The practical implication: the baseline model’s shutdown and masking zones were conservative by roughly 30%. The data-constrained model produces more realistic zones — still conservative (the RMSE is positive, meaning slight over-prediction), but much closer to reality.
Inference, Not Tuning
The distinction matters. Parameter tuning adjusts inputs to match outputs, often over-fitting to one dataset. Bayesian inference constrains parameters using the data while preserving uncertainty. The posterior distribution (phi = 6.5 ± 0.8) tells us not just the best estimate but how confident we should be.

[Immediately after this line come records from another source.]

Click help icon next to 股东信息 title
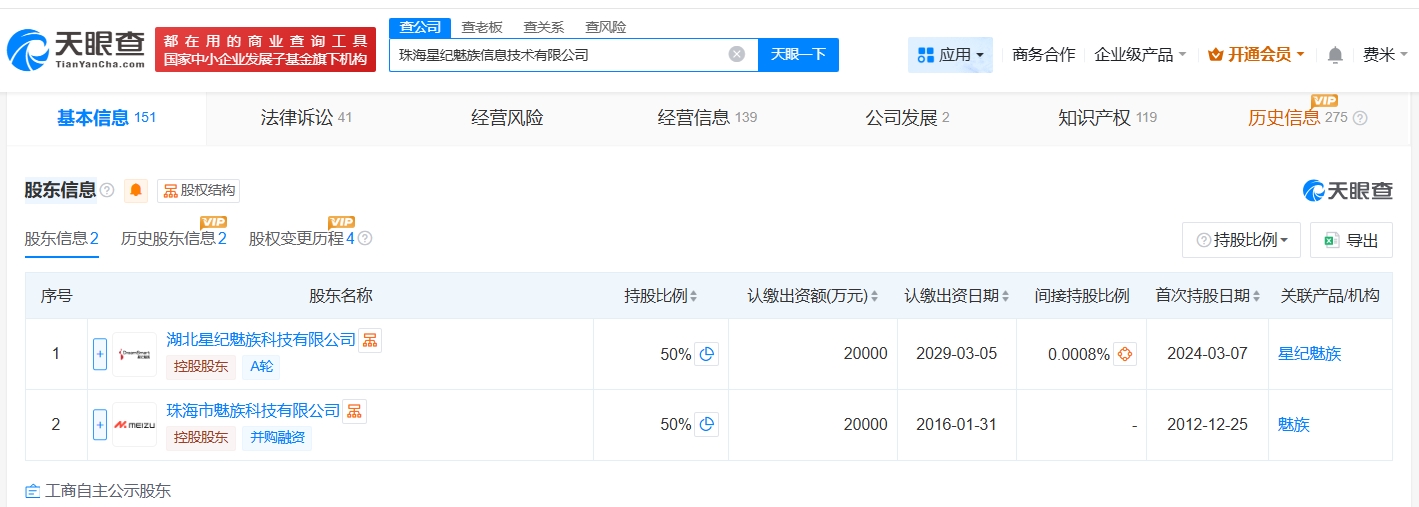This screenshot has height=507, width=1419. click(x=107, y=191)
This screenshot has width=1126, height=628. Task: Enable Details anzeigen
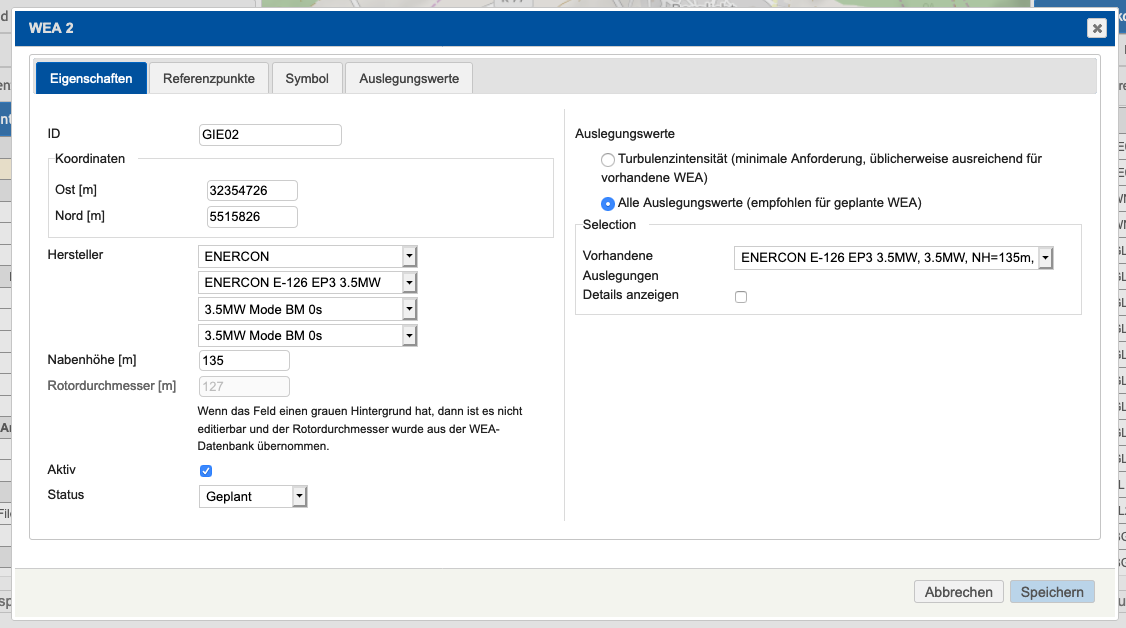click(741, 296)
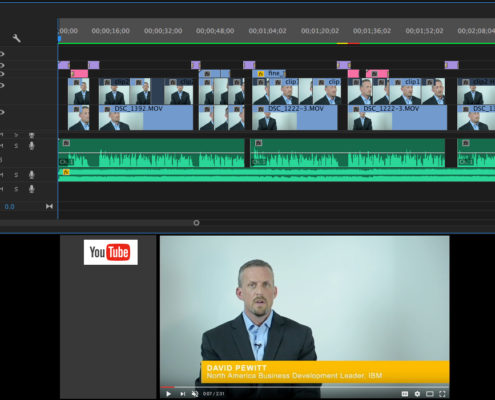Open YouTube player settings gear

click(x=417, y=394)
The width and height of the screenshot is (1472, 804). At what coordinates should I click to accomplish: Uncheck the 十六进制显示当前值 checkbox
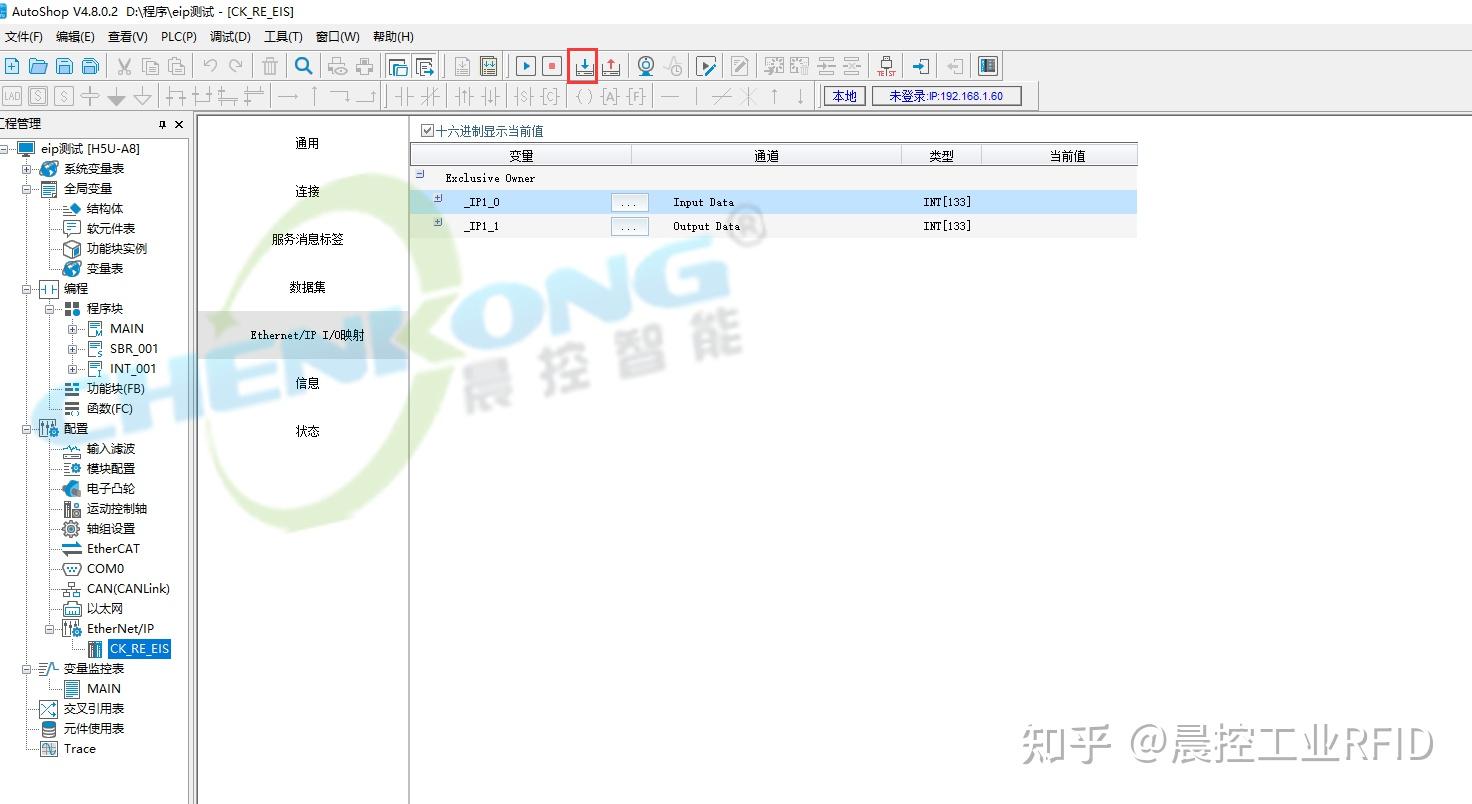pyautogui.click(x=425, y=130)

The wide posterior (0.8 phi standard deviation spans from coarse silt to clay) reflects the reality that six measurements at one site cannot precisely determine the bottom. But they can tell us that the published geology is wrong — or more precisely, that the effective acoustic bottom is different from the geological classification. This is a finding, not a calibration.
What This Enables
Every investigation in this study (02–07) was run with the Hamilton baseline. The conservative over-prediction means those findings are directionally correct but quantitatively pessimistic. The inversion result enables a recalibrated analysis:
The shutdown zone at Vineyard Wind shrinks from ~5 km to ~3.5 km. The masking zone shrinks from ~80 km to ~60 km. The take estimate (Investigation 04) drops by roughly 30%. The coordinated scheduling windows (Investigation 06) become slightly less constrained.
But the qualitative findings don’t change. The masking zone is still 14× larger than the shutdown zone. Bubble curtains still cannot close the gap. The corridor-scale problem remains. The inversion makes the numbers more accurate without changing the story.
50,000 MCMC samples · 408 pre-computed RAM PE runs · 6 Rand Acoustics measurements (±3 dB) · Uninformative prior (phi 0–8) · Metropolis-Hastings · 28% acceptance rate.
All levels SPLrms (dB re 1 μPa). Inversion targets: Rand Acoustics Vineyard Wind median received levels at 6 ranges (1.06–7.59 km).